"No, Tom; I can't say rightly as how I do."
"You did. It was at the 'Crown and Anchor.' I had no money. I said if you'd stand Sam I'd pay you back again; but I never did. I'll pay you now."
Mr. Benyon paid him, five times over. The old gentleman bore it like a lamb. Whack--whack--whack--whack--whack! and the fall of his wicket at the end. As he returned towards the tent he wiped his wrinkled brow.
"I always said I wasn't no cricketer, and I ain't," he said.
CHAPTER III.
AND BATS.
Our innings was over--for thirteen runs. We sat there, moping in a crowd, I among the rest, when Mr. Benyon, bustling up, reminded me of my duties as a captain.
"Now then, turn out. Send your men into the field. We can't stop here all day. I'm first man in; soon I'll have to go, and I haven't had a smack at a cricket-ball these twenty years!"

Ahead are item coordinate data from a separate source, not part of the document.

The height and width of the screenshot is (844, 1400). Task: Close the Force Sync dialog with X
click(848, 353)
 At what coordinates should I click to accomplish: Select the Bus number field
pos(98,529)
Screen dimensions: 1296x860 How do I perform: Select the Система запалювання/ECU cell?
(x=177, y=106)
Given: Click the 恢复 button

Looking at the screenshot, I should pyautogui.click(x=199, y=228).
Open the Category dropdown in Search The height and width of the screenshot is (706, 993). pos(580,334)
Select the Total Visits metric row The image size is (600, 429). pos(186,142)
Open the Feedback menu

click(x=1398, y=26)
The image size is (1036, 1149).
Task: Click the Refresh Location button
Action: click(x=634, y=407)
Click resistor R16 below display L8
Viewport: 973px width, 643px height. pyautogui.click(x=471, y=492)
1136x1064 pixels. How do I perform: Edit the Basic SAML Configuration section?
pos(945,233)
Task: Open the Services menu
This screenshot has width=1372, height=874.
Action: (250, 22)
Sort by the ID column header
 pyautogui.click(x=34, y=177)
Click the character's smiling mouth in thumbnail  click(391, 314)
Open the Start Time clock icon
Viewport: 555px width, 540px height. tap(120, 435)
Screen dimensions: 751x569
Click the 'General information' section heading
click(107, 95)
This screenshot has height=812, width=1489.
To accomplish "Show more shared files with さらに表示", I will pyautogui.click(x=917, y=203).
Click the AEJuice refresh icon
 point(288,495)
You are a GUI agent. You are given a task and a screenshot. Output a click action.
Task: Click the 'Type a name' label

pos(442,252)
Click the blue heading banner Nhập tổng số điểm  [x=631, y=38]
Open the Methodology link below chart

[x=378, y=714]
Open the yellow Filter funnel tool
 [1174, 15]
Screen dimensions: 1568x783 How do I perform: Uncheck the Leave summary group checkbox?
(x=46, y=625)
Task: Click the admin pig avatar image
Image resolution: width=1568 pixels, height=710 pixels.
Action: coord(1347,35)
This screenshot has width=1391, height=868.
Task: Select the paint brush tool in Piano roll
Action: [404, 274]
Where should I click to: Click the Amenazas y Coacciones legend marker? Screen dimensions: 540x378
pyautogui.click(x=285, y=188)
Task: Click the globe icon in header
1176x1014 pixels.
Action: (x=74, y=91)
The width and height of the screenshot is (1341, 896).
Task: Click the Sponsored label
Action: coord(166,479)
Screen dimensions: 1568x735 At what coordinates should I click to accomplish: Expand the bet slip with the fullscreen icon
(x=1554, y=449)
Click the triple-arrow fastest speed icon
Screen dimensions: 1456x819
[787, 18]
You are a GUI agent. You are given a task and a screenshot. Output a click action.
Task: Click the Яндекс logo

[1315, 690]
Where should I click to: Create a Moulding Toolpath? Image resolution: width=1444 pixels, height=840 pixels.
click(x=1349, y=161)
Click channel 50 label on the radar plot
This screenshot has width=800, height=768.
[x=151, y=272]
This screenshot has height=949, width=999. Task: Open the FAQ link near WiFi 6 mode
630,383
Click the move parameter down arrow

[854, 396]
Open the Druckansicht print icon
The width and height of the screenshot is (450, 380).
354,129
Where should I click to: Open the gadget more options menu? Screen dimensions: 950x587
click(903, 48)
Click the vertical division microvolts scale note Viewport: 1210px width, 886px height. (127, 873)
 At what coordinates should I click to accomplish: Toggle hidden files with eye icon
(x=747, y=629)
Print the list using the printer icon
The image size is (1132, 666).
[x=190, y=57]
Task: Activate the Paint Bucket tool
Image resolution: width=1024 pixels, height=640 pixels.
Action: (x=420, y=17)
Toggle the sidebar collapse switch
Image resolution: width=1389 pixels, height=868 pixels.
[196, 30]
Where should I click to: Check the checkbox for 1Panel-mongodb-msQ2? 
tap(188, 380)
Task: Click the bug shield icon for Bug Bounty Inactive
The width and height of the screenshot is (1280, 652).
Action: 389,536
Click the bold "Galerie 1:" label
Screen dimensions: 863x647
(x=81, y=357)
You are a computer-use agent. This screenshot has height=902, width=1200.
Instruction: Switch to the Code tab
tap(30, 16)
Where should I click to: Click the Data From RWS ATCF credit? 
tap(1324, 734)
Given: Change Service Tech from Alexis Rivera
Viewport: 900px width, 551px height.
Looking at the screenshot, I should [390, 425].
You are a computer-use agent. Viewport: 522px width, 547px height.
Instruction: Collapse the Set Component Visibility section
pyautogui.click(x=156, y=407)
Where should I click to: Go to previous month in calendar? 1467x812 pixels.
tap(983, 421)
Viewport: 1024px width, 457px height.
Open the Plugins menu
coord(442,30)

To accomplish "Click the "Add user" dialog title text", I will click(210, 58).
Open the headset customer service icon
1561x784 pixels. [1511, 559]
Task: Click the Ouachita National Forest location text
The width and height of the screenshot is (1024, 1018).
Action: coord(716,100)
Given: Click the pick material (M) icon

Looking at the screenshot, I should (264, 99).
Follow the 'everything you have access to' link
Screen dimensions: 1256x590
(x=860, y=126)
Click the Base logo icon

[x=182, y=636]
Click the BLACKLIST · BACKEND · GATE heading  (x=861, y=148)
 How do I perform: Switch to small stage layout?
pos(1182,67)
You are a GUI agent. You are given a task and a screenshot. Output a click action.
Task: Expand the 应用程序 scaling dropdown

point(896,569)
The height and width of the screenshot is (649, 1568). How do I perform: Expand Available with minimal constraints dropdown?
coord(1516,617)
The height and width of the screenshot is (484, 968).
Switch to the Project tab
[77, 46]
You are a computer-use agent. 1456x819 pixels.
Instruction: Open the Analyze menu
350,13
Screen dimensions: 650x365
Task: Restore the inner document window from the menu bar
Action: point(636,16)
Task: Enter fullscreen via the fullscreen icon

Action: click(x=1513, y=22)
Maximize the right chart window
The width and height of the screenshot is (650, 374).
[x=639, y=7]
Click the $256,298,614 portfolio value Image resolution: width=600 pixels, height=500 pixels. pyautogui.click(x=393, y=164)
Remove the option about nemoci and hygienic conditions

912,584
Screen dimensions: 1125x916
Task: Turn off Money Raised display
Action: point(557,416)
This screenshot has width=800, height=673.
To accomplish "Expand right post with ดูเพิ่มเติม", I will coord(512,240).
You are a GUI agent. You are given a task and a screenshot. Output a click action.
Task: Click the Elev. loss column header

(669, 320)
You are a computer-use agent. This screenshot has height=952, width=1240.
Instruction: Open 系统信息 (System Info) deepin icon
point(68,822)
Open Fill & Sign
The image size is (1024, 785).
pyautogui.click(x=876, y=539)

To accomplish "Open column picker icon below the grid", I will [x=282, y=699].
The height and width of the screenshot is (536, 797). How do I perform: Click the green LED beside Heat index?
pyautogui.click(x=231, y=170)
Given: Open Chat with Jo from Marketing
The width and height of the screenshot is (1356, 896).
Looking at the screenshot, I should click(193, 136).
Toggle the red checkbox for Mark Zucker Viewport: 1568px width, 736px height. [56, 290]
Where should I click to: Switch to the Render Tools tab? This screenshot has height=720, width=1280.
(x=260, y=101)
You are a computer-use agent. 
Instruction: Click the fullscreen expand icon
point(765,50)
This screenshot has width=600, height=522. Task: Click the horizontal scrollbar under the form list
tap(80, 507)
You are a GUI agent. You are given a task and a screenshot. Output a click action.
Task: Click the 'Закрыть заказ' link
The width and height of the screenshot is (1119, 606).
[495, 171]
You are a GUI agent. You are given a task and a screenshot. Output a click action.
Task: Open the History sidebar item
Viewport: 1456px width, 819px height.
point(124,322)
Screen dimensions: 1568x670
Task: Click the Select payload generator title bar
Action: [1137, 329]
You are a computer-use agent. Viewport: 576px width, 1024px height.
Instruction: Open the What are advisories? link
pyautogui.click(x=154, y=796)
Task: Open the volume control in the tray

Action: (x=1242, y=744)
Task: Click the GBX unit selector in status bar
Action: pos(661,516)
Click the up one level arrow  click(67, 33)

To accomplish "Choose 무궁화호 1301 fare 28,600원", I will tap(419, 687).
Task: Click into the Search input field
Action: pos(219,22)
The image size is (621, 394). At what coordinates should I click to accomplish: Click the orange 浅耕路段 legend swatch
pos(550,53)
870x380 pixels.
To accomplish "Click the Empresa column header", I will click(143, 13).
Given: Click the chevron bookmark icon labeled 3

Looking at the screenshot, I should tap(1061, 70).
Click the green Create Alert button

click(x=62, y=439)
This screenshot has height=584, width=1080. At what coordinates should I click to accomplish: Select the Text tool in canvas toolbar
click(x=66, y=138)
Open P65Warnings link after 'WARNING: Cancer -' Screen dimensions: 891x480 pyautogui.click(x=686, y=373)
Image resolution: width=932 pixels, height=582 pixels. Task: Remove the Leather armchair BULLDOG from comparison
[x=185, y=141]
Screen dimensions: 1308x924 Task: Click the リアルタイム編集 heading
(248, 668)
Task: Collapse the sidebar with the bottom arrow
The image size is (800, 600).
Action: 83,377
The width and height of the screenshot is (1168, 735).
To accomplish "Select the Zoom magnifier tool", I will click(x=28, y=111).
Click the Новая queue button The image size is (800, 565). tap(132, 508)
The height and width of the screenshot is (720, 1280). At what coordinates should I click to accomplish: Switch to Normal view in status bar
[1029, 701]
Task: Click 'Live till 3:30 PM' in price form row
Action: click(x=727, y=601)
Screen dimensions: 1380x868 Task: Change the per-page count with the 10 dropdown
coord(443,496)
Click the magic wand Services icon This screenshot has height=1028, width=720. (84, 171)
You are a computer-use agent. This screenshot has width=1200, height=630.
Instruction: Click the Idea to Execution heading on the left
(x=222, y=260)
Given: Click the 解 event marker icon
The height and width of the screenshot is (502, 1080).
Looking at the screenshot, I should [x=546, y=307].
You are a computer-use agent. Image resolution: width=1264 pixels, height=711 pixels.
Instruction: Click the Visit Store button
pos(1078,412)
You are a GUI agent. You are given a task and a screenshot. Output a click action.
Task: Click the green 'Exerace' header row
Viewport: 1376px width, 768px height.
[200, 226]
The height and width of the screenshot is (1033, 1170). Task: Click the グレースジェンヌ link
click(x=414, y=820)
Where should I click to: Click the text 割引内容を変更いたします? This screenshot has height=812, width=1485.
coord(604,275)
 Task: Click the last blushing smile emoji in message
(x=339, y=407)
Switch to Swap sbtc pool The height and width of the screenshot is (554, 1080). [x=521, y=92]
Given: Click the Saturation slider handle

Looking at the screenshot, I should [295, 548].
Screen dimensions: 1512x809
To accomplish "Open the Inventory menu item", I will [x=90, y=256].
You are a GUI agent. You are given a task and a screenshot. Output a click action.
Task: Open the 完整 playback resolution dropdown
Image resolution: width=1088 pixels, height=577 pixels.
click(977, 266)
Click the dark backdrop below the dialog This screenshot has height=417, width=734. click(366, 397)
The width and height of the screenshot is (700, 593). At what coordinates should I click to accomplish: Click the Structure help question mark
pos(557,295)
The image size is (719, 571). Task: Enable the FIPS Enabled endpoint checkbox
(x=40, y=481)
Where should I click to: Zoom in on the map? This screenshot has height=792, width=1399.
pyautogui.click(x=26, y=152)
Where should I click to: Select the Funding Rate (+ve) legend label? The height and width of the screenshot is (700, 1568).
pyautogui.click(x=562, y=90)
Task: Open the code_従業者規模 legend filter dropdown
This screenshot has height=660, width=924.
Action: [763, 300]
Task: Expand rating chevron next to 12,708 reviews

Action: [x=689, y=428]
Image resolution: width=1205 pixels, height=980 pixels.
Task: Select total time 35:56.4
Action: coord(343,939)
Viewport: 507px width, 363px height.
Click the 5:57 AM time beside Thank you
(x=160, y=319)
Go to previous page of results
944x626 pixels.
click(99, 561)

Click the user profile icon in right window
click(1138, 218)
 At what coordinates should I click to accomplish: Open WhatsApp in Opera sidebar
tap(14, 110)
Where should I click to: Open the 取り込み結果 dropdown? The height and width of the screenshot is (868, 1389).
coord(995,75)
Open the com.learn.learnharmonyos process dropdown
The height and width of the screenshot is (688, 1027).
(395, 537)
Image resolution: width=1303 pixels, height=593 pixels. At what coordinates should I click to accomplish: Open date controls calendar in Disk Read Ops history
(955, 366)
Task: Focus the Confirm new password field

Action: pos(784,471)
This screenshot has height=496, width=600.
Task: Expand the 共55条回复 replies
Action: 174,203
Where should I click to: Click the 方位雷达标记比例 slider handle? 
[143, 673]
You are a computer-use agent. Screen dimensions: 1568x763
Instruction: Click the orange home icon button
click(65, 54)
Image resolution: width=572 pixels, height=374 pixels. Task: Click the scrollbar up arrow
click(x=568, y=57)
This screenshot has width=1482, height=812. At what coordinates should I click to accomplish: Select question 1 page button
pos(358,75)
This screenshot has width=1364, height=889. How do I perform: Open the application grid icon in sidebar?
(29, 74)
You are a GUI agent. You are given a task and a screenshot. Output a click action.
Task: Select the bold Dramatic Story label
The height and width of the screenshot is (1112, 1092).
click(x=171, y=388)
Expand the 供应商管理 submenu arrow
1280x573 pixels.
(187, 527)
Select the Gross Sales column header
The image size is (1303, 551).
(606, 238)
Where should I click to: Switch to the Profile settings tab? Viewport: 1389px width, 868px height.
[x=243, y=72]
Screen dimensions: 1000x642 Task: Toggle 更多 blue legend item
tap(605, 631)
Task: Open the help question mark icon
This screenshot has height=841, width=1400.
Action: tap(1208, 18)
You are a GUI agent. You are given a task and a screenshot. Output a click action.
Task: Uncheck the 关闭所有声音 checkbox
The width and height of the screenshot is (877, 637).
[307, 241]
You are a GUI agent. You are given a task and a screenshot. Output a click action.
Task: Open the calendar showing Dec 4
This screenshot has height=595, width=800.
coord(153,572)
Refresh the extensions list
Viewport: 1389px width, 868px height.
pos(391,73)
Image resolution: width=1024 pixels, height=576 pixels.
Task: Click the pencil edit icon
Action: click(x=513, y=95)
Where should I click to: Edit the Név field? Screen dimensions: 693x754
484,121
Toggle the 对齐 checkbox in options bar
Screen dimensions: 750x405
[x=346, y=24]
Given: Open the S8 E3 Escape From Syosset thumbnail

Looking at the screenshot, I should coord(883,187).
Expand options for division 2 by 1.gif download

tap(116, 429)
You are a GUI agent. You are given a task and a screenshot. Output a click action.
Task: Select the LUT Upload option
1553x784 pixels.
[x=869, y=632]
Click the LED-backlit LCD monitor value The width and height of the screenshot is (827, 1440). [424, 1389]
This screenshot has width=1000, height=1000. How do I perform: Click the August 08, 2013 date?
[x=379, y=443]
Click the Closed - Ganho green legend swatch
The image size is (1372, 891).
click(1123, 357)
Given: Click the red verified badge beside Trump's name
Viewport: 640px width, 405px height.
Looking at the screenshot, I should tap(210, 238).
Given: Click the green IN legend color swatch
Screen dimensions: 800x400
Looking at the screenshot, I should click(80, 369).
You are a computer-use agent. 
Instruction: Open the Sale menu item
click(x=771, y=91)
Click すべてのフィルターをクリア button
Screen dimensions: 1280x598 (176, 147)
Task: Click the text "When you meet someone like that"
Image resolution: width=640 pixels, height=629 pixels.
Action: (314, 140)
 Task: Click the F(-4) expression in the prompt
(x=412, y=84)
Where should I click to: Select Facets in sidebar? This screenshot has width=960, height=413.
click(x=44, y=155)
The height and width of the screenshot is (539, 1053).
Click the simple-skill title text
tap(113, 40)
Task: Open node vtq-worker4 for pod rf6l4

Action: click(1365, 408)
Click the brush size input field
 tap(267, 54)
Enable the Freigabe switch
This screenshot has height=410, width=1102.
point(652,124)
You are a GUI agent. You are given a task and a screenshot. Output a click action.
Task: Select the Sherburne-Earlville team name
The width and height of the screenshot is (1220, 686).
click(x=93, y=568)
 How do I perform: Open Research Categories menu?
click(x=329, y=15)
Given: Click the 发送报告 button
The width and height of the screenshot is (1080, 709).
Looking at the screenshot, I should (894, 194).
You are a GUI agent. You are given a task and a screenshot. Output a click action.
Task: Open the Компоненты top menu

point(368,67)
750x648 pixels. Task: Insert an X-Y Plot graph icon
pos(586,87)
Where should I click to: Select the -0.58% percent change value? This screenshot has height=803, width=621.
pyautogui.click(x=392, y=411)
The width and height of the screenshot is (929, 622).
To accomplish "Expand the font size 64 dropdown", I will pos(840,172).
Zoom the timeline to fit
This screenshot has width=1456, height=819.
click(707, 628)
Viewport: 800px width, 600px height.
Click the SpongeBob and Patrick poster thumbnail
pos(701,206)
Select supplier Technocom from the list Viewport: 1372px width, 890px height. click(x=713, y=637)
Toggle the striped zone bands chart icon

We looked at each other. One part of his address gave us a certain gratification--that part in which he stated that he soon would have to go. We turned out. I suppose a more unpromising set of fieldsmen never yet took their places in the field. The Latchmere men went slouching towards the tent; some of them, I noticed, instead of going in stole towards the rear. These, I suspect, stole off the ground; I never set eyes on them again.
"Mr. Trentham, I--I can't bowl," whispered Mr. Sapsworth to me as we moved across the turf.